_Work order_. Each line below containing the word "width" needs to be shown.

_Data under study_.
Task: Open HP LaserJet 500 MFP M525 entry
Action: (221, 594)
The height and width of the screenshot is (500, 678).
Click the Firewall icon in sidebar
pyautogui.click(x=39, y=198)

--

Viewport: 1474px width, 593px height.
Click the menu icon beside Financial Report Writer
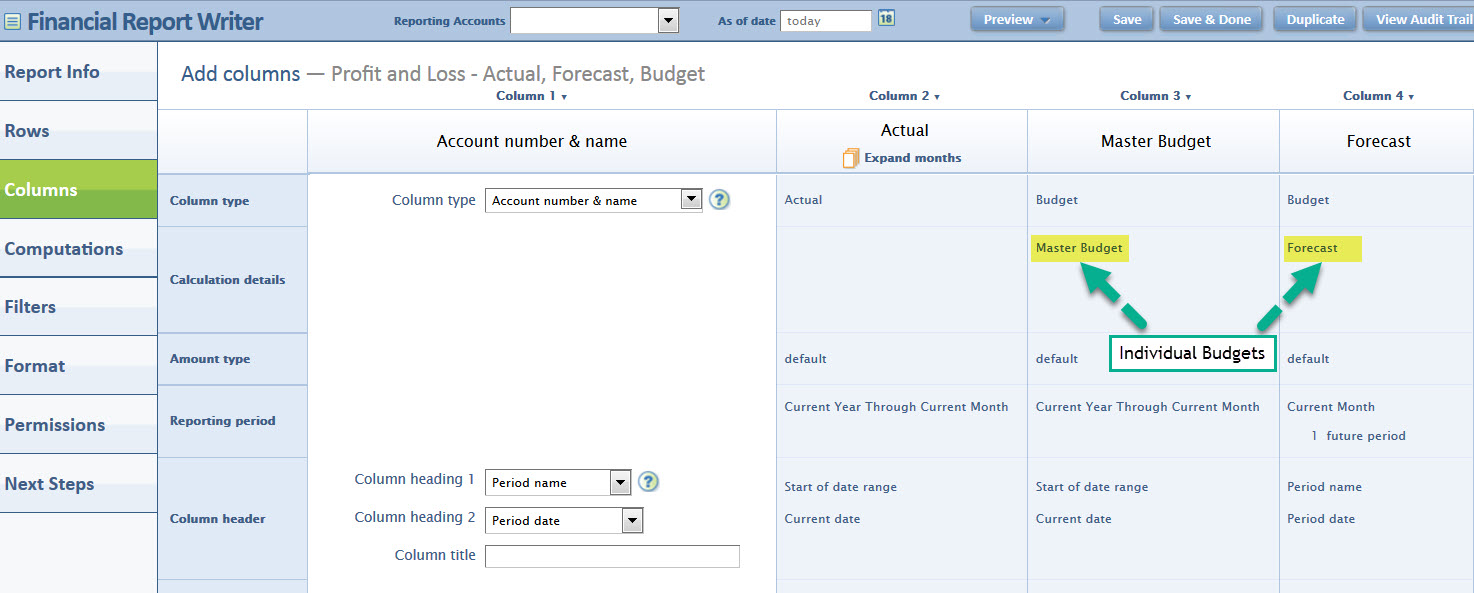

* * *

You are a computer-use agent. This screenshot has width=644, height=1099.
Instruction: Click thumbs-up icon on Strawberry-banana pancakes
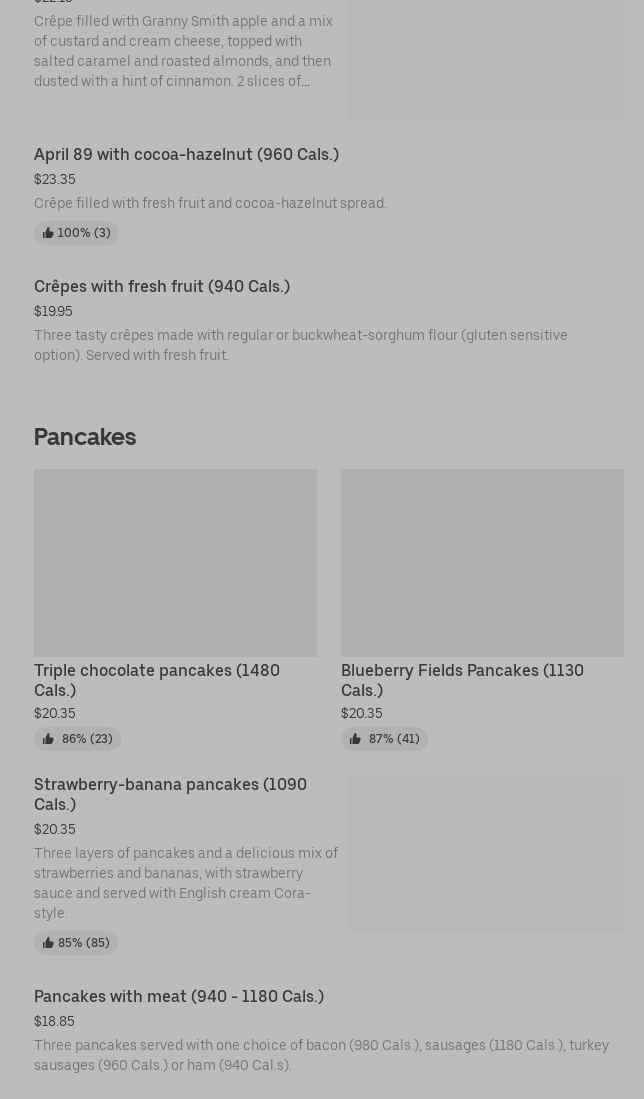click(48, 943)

_Result of the task_.
The height and width of the screenshot is (500, 678).
Viewport: 1474px width, 593px height.
You are a computer-use agent. This screenshot has width=644, height=1099.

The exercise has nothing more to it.